Kerry-Lee Powell was born in Canada and grew up in Antigua, Australia and the United Kingdom, where she studied Medieval and Renaissance LIterature at Cardiff University. Her work has appeared in The Spectator, Ambit and The Virago Press Writing Women Series. She has been nominated for several Pushcart Prizes and a National Magazine Award. In 2013, she won The Boston Review's Aura Estrada ficiton contest and The Malahat Review's Far Horizons prize for short fiction. Her poetry manuscript was awarded the Alfred G. Bailey prize. A full poetry collection will be published by Biblioasis Press in Canada in 2014. A short story collection and a novel are forthcoming from HarperCollins in 2015.

Pamela (Jody) Stewart

Pamela (Jody) Stewart lives on a farm in western Massachusetts with seven dogs and some other beings. Her most recent full-length book of poems is "Ghost Farm" (Pleasure Boat Studio, 2010). Other collections include "The Red Window" (The University of Georgia Press, 1997). Her work has appeared in The New Yorker, Prairie Schooner, and Black Warrior Review.

Praise for Ghost Farm:

It's wonderful to have new poems by Jody Stewart, deeply internal and intensely lyrical, while at the same time stitched with the thread of myth, story-telling and country lore.
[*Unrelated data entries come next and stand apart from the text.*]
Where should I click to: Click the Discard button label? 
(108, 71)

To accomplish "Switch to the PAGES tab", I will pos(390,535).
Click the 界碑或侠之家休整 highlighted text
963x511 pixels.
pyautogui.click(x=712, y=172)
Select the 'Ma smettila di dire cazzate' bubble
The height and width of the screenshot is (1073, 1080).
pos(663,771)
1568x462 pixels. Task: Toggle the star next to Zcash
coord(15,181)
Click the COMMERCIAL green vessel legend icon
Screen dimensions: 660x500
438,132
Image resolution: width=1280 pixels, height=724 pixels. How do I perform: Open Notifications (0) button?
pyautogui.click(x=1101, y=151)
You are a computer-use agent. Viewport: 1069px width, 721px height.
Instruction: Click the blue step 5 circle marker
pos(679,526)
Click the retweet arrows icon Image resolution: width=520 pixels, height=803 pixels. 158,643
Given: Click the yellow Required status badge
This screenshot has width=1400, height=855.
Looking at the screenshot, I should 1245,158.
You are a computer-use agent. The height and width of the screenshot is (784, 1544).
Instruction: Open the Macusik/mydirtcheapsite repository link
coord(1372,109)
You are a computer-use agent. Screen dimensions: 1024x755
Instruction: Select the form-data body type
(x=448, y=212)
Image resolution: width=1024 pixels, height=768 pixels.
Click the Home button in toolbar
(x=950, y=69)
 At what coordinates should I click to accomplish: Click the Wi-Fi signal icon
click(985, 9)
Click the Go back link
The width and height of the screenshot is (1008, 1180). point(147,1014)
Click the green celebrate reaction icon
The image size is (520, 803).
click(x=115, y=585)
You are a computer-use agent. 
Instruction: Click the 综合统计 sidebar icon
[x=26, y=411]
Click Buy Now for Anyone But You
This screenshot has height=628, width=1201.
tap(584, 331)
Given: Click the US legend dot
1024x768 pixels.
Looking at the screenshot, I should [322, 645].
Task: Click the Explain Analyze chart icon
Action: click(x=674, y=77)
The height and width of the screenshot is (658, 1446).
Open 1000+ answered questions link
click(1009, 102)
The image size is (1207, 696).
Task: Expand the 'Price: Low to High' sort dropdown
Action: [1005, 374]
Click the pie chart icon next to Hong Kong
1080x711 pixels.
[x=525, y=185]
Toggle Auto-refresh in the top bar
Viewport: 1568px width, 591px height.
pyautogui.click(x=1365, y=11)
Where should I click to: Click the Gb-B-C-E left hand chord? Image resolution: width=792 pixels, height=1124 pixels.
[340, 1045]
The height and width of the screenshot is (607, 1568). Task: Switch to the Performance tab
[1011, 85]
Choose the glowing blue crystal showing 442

These are sensuous, wise, and consoling poems. --Tony Hoagland

To open Pamela Stewart's The Ghost Farm is to enter another world - invisible but wondrous. There, moonlight shines at noon and when 'sheep jump, their fleeces fall away,' ready for carding. A strange messenger tries to rescue the sun buried in a tree at forest's edge. These poems have the crystalline elegance of folklore, yet Stewart also meticulously details the dailiness of life on a farm. The Ghost Farm embodies a profound wisdom drawn from working closely with animals, surviving cancer, and living 'more flesh.' Stewart's poetic ear dazzles - and, oh, the glorious vision! Pamela Stewart is among our finest living poets. --Cynthia Hogue

Rosanne Wasserman

Rosanne Wasserman’s poems can be found in print and online, in the Best American Poetry annual series, Ek-phra-sis, Conduit, Jacket 2, Maggy, How2 and elsewhere. Her books of poems include The Lacemakers (1992), No Archive on Earth (1995), and Other Selves (1999), as well as Place du Carousel (2001) and Psyche and Amor (2009), collaborations with her husband, the poet Eugene Richie, with whom she runs the Groundwater Press, a nonprofit poetry publisher. She has written on John Ashbery and Grace Paley for Massachusetts Review; on Pierre Martory, James Schuyler and Ruth Stone for American Poetry Review; and on Marianne Moore, Dara Wier and others. She and Eugene Richie co-edited Ashbery’s Collected French Translations (2014).